Lil' Kim responded on the original version of her song "Big Momma Thang", which was aimed at Biggie's wife, Faith Evans, and Shakur. Junior M.A.F.I.A. recorded a music video for the song "Get Money", which has been regarded as a diss to Shakur. Biggie denied these claims, stating: "It's just a video; ain't nobody got no time to make no diss on nobody." Lil' Cease said after the release that Biggie still had love for Shakur, and even respected him. The attack on Mobb Deep came as a response for their involvement on the song "L.A L.A" by Capone-N-Noreaga, which was a retaliation to Snoop Dogg and Tha Dogg Pound's song "New York, New York" music video in which members of Tha Dogg Pound and Death Row are seen knocking down buildings in New York City. Mobb Deep responded to Shakur with the track "Drop a Gem on 'em". It was first released as a promotional single, and later appeared on their album Hell on Earth. Lyrically, it did not specifically name Shakur, but it did allude to the shooting incident. It has also been noted for erroneously stating the cost of the assets Shakur had taken from him during the shooting incident. Bronx rapper King Sun also responded to Shakur with "New York Love (All Eyez On Sun)".

==Appearances==
"Hit 'Em Up" was originally featured as a B-side on Shakur's single "How Do U Want It". In 1998, it was released on Shakur's first compilation album, Greatest Hits. A remix of the song was featured on Nu-Mixx Klazzics (2003), with the intro lyrics from the originally explicit version and the main lyrics from the edited radio version. A live version of the song was included on the 2005 release of Tupac: Live at the House of Blues. "Hit 'Em Up" was later released on Death Row Greatest Hits, and was again released as a live recording on the 2004 album 2Pac Live.
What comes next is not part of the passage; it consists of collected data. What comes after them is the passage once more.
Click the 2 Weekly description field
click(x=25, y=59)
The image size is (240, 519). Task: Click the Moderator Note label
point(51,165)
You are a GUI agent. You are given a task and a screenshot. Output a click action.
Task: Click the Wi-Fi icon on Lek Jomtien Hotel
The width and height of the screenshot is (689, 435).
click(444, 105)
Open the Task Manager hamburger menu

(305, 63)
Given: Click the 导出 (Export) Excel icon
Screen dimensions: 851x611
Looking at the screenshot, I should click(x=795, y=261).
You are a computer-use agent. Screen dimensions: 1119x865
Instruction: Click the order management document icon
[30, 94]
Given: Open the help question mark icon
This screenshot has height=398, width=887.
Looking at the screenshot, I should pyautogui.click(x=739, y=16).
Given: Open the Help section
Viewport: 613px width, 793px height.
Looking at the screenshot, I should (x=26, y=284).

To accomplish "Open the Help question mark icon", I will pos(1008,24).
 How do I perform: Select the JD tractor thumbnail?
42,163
In the second half of Eminem's song "Quitter", the rapper attempts to remake "Hit 'Em Up" and in itself is a diss track aimed towards Everlast. Eminem has support from D12 on his version like the Outlawz supported Shakur on the original. "What I Think About You" by Bow Wow uses a reinterpolation of "Hit 'Em Up" and is a diss song to fellow rapper Soulja Boy Tell 'em.

The song appears in the Tupac biopic All Eyez On Me (2017), in which Tupac performs the song during his 1996 House Of Blues Concert in the film as a message to Biggie, talking about having relations with Faith Evans, Biggie's wife.

==Cover version==

Producers Cain McKnight and Jonathan Hay reimagined ″Hit 'Em Up″ in the genres of house music and jazz with Fat Beats Records.

==Charts==

| Chart (2022–2025) | Peak position |
|---|---|
| Greece International (IFPI) | 62 |
| Hungary (Single Top 40) | 38 |
| UK Hip Hop/R&B (Official Charts) | 26 |

==Certifications==

| Region | Certification | Certified units/sales |
| Denmark (IFPI Danmark) | Platinum | 90,000^{‡} |
| Germany (BVMI) | Gold | 300,000^{‡} |
| Italy (FIMI) | Gold | 50,000^{‡} |
| New Zealand (RMNZ) | 5× Platinum | 150,000^{‡} |
| United Kingdom (BPI) | Platinum | 600,000^{‡} |
Streaming
| Greece (IFPI Greece) | Platinum | 2,000,000^{†} |
^{‡} Sales+streaming figures based on certification alone. ^{†} Streaming-only figures based on certification alone.